Address requests for reprints to: Nadine Cerf-Bensussan, M.D., Ph.D.,
INSERM EMI-0212, Faculté Necker 156, rue de Vaugirard, 75730 Paris Cedex
15, France fax: (33) 1-40-61-56-38; Email: [log in to unmask]
Abstract
Background & Aims: The mechanism of intraepithelial lymphocyte hyperplasia,
a hallmark of celiac disease, is unknown. We have investigated the role of
epithelium-derived interleukin (IL)-15 in the alterations of epithelial
homeostasis in refractory celiac sprue, a privileged situation to study the
first step of lymphoid transformation and the contribution of
intraepithelial lymphocytes to villous atrophy in celiac disease.

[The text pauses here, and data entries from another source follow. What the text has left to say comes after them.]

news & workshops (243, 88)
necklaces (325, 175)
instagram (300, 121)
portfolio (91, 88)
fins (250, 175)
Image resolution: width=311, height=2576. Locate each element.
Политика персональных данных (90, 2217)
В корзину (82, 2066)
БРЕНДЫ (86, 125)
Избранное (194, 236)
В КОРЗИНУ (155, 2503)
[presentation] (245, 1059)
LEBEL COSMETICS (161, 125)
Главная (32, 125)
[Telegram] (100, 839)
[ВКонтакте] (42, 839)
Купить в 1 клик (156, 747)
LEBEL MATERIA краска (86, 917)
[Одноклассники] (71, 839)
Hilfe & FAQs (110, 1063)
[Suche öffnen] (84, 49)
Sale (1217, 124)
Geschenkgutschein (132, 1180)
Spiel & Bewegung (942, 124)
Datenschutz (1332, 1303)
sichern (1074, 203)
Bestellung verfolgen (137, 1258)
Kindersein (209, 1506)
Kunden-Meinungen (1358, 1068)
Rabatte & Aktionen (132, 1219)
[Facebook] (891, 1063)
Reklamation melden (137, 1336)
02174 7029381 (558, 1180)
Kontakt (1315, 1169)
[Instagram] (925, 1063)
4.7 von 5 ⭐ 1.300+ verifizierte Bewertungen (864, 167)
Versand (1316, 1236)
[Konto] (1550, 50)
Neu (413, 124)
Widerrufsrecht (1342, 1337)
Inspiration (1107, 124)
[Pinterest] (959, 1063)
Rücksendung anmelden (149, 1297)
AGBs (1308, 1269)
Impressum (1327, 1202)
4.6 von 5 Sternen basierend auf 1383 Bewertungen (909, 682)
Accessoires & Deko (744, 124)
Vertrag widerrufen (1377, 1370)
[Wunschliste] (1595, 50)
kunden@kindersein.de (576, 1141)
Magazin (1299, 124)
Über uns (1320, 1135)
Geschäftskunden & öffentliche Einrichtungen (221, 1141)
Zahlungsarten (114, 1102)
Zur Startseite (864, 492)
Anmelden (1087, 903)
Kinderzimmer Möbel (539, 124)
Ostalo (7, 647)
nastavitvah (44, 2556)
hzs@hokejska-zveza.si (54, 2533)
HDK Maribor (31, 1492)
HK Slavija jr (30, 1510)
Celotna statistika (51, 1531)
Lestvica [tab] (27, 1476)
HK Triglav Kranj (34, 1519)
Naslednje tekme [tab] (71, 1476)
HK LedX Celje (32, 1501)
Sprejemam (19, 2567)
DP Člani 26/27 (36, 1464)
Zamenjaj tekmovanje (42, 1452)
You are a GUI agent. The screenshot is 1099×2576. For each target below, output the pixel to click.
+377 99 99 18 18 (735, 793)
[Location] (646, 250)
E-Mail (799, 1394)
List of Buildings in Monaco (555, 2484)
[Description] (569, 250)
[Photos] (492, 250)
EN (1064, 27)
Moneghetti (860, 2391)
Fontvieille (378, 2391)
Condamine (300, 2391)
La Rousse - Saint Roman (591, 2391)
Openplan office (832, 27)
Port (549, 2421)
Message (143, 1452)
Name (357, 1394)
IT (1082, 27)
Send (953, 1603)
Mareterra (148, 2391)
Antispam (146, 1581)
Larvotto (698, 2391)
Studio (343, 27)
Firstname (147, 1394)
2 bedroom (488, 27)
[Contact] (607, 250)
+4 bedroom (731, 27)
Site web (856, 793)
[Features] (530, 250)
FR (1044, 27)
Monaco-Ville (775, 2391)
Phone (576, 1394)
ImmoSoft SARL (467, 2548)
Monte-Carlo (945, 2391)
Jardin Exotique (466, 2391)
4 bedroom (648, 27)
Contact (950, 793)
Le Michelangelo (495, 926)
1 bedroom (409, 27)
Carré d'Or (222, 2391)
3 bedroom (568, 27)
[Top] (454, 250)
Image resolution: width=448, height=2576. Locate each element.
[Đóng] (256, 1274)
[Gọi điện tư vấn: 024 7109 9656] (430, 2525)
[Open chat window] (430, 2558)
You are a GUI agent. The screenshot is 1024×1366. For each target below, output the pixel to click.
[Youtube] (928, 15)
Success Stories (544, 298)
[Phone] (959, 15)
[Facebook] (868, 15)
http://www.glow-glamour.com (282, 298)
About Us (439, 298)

Methods: IL-15 expression was assessed in biopsy specimens and isolated
enterocytes by combining immunohistochemistry, flow cytometry, and real-
time quantitative polymerase chain reaction. The ability of IL-15 to induce
growth and survival of clonal intraepithelial lymphocytes lacking surface
CD3 and to induce their cytotoxicity and secretion of interferon gamma was
tested using soluble IL-15 and coculture in the presence of epithelial cell
lines expressing membrane IL-15.
Results: IL-15 was massively overexpressed not only in lamina propria but
also in the intestinal epithelium of patients with active celiac disease
and refractory celiac sprue. IL-15 was not secreted but delivered at the
surface of enterocytes. IL-15 specifically induced the expansion and
survival of the clonal abnormal intraepithelial lymphocytes that
characterize refractory celiac sprue and triggered their secretion of
interferon gamma and their cytotoxicity against intestinal epithelial
cells. Comparable activating signals could be delivered by IL-15 expressed
at the membrane of the T84 enterocyte cell line.
Conclusions: These data provide strong evidence that uncontrolled
overexpression of IL-15 in refractory celiac sprue perpetuates epithelial
damage and promotes the emergence of T-cell clonal proliferations. Blocking
IL-15 might prove useful to treat this severe complication of celiac
disease.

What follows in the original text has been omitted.